The European Commission has issued a communication on increasing public and private investment in artificial intelligence.
Artificial intelligence (AI) is an emerging and transformative technology, and promises to deliver vast socio-economic changes to Europe. An increase in public and private investment in artificial intelligence and the establishment of legal and ethical frameworks supporting its development are both vital to ensuring that Europe can become a world leader in the implementation of AI.
The commission has proposed a three-pronged approach, which includes boosting public and private investment in artificial intelligence, including the investment of €1.5bn before 2020 from the Horizon 2020 framework programme. This is expected to mobilise €2.5bn in additional funding from existing public-private partnerships.
Other facets of the approach include preparing for socio-economic changes that artificial intelligence will bring, and ensuring the establishment of an appropriate ethical and legal framework, to anticipate concerns related to liability or decision making.
European Commission Vice President for the Digital Single Market, Andrus Ansip, said that the development of artificial intelligence would have the same transformative impact as electricity or the steam engine.
He explained: “Europe should meet together in order for AI to succeed and work for everyone. We need to invest at least €20 billion by the end of 2020. The commission is playing its part: today, we are giving a boost to researchers so that they can develop the next generation of AI technologies and applications, and to companies, so that they can embrace and incorporate them.”
How have stakeholders responded?
DIGITALEUROPE’s director general, Cecilia Bonefeld-Dahl, warned that more consistency is needed on policy, and that this should be undertaken as urgently as possible in order to avoid the EU falling behind and losing its world-leading position in artificial intelligence research and development.
Dahl said: “The AI Communication plans to address severe issues such as the lack of investment and digital skills. The current prediction is that 83% of all AI investment will be done outside Europe. If we do not urgently tackle this head-on, we risk diminishing the EU’s role and relevance on the international stage and hampering job growth in Europe.

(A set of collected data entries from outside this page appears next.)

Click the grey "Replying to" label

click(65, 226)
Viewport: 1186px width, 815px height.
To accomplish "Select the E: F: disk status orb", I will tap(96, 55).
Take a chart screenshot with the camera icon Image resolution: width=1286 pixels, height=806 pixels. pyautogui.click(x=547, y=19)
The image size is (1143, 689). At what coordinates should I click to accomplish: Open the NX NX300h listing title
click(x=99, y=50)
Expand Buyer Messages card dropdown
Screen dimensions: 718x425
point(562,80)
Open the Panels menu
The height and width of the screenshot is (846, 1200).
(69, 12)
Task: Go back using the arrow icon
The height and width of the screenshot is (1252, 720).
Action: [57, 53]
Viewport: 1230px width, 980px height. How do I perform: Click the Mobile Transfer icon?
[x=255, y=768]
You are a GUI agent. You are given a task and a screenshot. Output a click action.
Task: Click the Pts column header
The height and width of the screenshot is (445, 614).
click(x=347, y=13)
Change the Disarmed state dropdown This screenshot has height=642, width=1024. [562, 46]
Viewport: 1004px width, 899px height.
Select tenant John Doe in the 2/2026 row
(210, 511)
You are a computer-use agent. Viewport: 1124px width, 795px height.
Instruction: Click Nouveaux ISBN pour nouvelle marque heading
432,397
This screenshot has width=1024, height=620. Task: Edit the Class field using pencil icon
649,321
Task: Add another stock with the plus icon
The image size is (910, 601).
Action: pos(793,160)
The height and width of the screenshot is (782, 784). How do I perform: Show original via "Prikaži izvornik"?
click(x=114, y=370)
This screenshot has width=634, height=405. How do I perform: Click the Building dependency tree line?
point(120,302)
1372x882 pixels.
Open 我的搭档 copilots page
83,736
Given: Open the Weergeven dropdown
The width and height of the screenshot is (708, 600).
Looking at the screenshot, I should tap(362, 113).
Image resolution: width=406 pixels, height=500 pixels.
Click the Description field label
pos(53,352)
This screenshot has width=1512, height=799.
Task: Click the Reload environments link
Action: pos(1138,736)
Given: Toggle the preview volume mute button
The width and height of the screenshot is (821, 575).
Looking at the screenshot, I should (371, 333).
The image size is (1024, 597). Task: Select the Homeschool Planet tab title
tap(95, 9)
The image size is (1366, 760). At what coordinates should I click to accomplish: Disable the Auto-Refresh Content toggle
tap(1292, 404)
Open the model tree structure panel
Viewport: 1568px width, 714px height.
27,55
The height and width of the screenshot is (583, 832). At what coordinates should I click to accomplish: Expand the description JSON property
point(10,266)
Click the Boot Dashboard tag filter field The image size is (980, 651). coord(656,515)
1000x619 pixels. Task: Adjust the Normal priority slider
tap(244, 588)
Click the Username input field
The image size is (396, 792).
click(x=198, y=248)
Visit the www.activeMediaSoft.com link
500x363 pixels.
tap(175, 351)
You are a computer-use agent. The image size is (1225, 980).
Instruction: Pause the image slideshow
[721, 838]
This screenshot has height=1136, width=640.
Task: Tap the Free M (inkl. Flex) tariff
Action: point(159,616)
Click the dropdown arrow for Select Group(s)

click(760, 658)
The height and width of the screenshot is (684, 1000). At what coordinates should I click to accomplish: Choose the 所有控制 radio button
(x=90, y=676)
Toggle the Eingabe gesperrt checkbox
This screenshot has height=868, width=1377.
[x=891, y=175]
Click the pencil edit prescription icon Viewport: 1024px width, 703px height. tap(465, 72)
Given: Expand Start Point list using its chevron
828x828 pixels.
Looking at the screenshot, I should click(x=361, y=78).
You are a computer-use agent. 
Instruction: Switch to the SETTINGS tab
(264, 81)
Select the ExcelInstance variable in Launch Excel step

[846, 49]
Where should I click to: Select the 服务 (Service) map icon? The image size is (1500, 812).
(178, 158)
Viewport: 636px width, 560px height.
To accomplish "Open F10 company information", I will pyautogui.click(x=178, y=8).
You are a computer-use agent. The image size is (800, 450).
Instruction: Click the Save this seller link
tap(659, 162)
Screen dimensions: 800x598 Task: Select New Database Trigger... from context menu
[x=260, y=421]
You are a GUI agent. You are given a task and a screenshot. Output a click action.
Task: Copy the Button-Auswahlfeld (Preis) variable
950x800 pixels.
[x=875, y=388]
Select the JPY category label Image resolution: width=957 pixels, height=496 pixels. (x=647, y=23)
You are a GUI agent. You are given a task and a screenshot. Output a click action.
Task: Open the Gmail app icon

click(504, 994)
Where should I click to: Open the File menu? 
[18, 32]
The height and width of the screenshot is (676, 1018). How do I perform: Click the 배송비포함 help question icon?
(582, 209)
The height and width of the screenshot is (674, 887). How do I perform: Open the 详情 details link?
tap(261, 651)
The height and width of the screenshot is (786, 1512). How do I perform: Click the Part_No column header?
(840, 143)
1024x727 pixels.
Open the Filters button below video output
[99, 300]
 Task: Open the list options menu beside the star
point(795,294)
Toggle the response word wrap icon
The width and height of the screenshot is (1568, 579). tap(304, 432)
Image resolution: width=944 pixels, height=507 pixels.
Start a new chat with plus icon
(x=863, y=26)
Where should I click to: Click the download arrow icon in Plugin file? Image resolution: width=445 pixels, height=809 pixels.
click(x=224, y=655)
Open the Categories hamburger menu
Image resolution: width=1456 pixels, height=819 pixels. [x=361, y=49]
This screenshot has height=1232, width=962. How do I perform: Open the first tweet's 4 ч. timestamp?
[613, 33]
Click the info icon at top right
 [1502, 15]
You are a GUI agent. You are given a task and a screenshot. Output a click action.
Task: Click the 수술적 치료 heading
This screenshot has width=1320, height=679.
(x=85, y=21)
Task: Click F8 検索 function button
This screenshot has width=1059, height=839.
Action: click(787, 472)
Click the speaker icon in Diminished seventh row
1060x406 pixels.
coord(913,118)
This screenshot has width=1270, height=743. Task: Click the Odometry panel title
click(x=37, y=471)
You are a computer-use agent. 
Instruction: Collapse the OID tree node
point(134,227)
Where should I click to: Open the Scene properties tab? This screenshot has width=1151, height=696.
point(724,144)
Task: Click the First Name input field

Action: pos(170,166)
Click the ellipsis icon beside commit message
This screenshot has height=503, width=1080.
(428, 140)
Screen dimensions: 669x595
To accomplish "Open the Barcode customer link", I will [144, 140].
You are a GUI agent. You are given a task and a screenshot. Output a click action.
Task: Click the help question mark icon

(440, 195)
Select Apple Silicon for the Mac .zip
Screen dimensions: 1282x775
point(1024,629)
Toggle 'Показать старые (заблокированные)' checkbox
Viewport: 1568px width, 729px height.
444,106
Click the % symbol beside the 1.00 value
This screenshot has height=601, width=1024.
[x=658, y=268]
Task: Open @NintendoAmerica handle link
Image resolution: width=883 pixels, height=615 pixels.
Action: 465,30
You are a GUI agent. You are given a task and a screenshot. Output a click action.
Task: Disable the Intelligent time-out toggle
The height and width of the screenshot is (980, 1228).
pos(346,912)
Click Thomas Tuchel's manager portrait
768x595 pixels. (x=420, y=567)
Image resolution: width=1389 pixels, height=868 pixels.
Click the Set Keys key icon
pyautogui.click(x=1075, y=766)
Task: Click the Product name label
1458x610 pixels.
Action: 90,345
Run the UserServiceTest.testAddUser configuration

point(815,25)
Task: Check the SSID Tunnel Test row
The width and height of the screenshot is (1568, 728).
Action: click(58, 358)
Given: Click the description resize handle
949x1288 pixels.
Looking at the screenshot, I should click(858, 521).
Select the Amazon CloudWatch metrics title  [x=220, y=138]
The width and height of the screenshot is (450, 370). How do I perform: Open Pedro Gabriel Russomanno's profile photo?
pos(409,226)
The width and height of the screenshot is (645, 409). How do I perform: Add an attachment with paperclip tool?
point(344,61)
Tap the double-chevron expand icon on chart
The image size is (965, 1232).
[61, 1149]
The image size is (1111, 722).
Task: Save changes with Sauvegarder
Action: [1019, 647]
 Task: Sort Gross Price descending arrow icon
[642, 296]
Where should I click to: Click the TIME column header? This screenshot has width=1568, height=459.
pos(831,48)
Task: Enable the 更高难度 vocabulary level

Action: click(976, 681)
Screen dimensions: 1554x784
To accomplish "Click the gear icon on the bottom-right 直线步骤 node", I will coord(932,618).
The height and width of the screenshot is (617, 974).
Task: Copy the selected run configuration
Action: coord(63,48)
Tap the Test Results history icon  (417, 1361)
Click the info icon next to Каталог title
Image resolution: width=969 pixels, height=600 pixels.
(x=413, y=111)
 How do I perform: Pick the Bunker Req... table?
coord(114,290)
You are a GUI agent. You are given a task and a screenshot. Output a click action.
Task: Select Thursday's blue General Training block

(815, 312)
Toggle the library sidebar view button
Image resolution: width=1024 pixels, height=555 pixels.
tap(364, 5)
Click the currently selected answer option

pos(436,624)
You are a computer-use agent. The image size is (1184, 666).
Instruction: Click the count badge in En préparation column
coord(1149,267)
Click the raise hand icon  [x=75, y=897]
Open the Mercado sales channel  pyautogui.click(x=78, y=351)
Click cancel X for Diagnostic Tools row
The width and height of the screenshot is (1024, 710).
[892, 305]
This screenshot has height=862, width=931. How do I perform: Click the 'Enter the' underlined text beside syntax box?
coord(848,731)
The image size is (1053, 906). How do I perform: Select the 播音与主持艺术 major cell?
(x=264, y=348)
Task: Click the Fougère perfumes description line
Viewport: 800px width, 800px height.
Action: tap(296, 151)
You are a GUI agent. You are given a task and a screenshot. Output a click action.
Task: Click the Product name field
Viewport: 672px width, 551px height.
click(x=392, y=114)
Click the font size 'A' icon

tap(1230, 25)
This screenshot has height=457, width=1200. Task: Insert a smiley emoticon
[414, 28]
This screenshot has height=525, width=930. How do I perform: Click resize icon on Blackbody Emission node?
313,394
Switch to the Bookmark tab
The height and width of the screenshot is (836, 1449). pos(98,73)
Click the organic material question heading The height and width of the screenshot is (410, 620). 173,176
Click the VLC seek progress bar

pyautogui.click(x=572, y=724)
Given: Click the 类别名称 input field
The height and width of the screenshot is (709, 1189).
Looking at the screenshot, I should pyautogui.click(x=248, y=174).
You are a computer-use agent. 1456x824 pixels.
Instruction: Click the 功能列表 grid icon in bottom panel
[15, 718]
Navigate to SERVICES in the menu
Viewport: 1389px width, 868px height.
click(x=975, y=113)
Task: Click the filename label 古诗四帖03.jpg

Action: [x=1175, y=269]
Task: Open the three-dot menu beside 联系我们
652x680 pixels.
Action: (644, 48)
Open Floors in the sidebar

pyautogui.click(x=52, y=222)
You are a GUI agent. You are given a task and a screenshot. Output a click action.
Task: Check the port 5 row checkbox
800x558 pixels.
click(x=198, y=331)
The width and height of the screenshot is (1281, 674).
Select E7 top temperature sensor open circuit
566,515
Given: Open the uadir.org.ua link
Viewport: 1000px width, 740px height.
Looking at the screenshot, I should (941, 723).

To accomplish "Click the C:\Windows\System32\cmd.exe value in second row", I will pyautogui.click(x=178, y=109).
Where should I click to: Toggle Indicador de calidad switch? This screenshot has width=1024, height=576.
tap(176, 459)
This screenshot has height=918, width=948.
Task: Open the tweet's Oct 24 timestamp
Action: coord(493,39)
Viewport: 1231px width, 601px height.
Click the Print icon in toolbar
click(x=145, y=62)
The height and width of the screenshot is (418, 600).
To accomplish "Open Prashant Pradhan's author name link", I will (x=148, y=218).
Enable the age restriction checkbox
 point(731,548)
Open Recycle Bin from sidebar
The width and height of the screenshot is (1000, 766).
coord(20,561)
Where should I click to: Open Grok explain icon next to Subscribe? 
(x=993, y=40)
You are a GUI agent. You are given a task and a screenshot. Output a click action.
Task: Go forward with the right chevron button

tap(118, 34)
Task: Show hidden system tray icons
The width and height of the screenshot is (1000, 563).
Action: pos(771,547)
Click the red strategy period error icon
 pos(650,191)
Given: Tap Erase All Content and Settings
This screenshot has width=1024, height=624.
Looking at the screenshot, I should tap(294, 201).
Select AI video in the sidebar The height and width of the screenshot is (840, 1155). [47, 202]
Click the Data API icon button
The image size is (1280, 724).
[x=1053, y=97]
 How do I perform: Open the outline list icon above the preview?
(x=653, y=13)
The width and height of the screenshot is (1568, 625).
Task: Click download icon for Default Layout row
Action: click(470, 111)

She added that efforts are needed to assess the potential impact of artificial intelligence on employment in the bloc: “It’s of utmost importance to discuss the implication of AI on the society and jobs, whereby we should first assess if, or where, existing regulation is already in place or requires updating… We unfortunately see several diverging policy proposals, which legislators and stakeholders need to address while there’s still time.”